# AF40-6 transmission fluid change my experience



## raffmanlt (Oct 4, 2014)

This is the aisin warner auto transmission in the cruze diesel. It irritates me that manufacturers are trying so hard to make it where only they can service our cars. This is certainly true here.

I have the shop manuals like dealership has, so my first attempt I followed their directions. On second attempt after understanding more about it and where everything is located I found a simplified way of doing this. However, first and foremost the first attempt was a failure because I was unable to warm up the car . I followed the procedures except the fact that it was cold. It turns out that they are serious about it having to be at a specific temperature!!! Refilling it cold basically leaves you two quarts short which caused the transmission to slip. I was afraid My transmission was going to be ruined before I could get back from test drive. I am planning to start another thread with pics, tool sizes, torque specs and easier way to do than shop manual mentioned. This is a summary of important things to know.

First: I have seen articles that said the drain plugs and fill plug were various torx sizes. Example T40 for small drain plug and T45 for fill plug. I found the T50 a better fit on fill plug. However none of them are torx they are actually metric sized hex. While a torx bit will go into it and work if its not too tight. I suspect it would strip head if much force was needed. Indeed I did see on other websites like Saab which uses the same transmission that some people had indeed stripped the head of the plugs. I discovered that a Torx bit will fit into a hex bolt but a hex bit will not fit into a Torx Bolt . The small plug (fluid check valve) inside the other drain bolt uses an H5. The larger drain plug which is called a fluid overflow tube uses an M12. The oil fill plug uses an M8.

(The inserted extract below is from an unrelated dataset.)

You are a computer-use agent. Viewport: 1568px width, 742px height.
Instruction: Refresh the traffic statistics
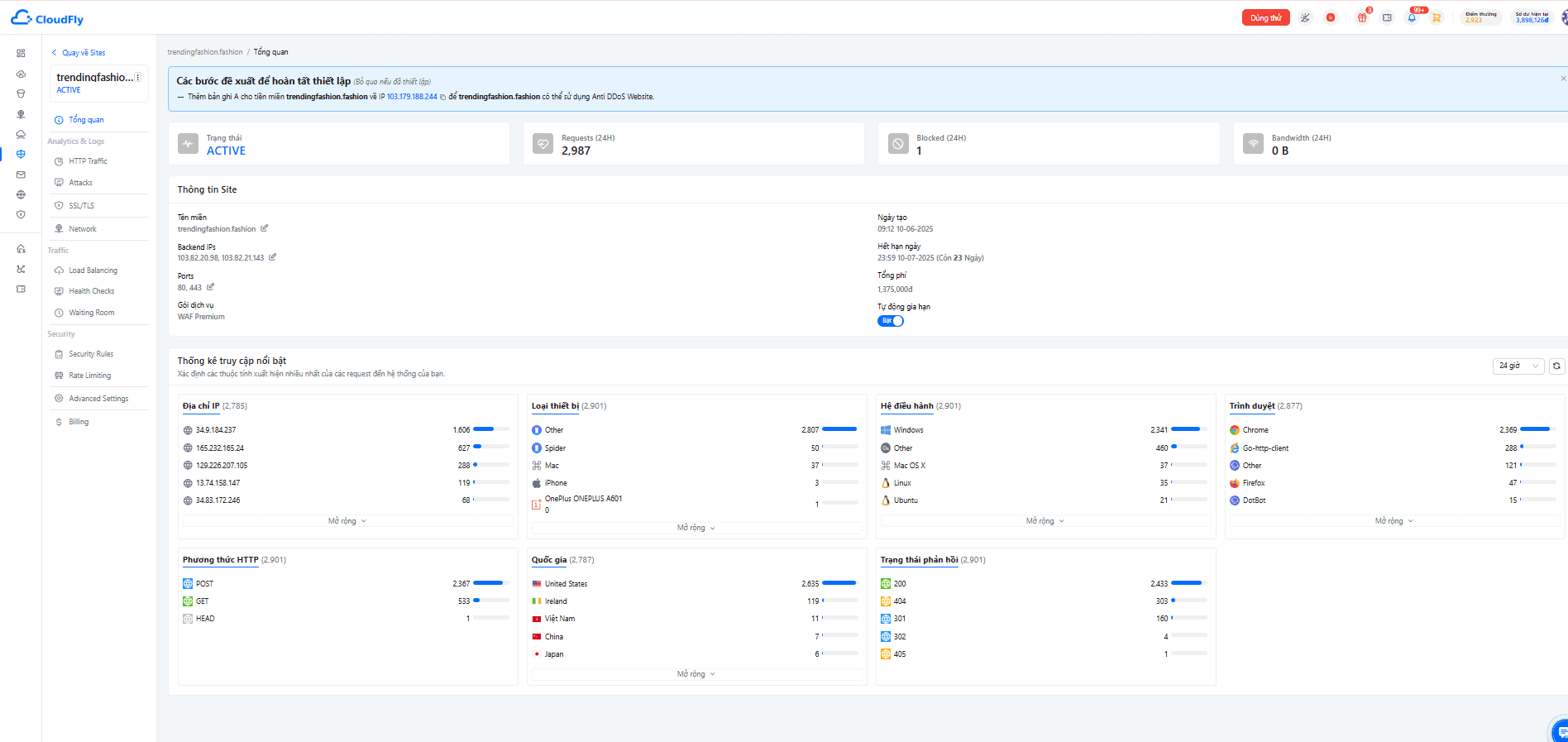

2nd: I used the service manual recommended AC Delco aw1 fluid bought from a dealership. This is outrageously priced I think it was $39 a quart. This time that is what I used. Next time I will use something else. I saw on one website where a guy claimed our transmission is also called other names through other manufacturers that use it. He claimed Ford has a fluid specifically for this transmission that is only $8 a quart. I also saw the article on this website that mention using Amsoil which was cheaper.

3rd: the shop manual said to take loose a number of things that weren't necessary and led to the mistake I made. First it said to remove the battery compartment box and the transmission controller and the transmission shift lever. In actuality that means removing the battery which meant I had to unhook all the wires and also removing the ECM so I unhooked the wires from it and unhook the transmission control module as they said to. Also remove the glow plug module and unhook wires from it which led to extreme major problems because it didn't seat back correctly. Then the directions said to hook up your scan tool and warm the transmission to 70 to 80 degrees C and then to drain it specifically a certain way and to refill it with it at that temperature. Since I couldn't start mine without putting it all back together I did it cold which I mentioned cause some problems cause it showed full when it wasn't. In reality all I had to do besides removing the plastic undercover thing was to move the ECM out of the way and release a clip on the shift cable lift it out and move it over and then access the plug with an extension. Left battery and modules and transmission control module xcetera all hooked up. Now I was able to hook up my bi-directional scan tool and follow their directions with a much better results. I assume if you didn't have a scan tool that just warming it up from driving it would probably suffice but definitely don't do it cold like I did.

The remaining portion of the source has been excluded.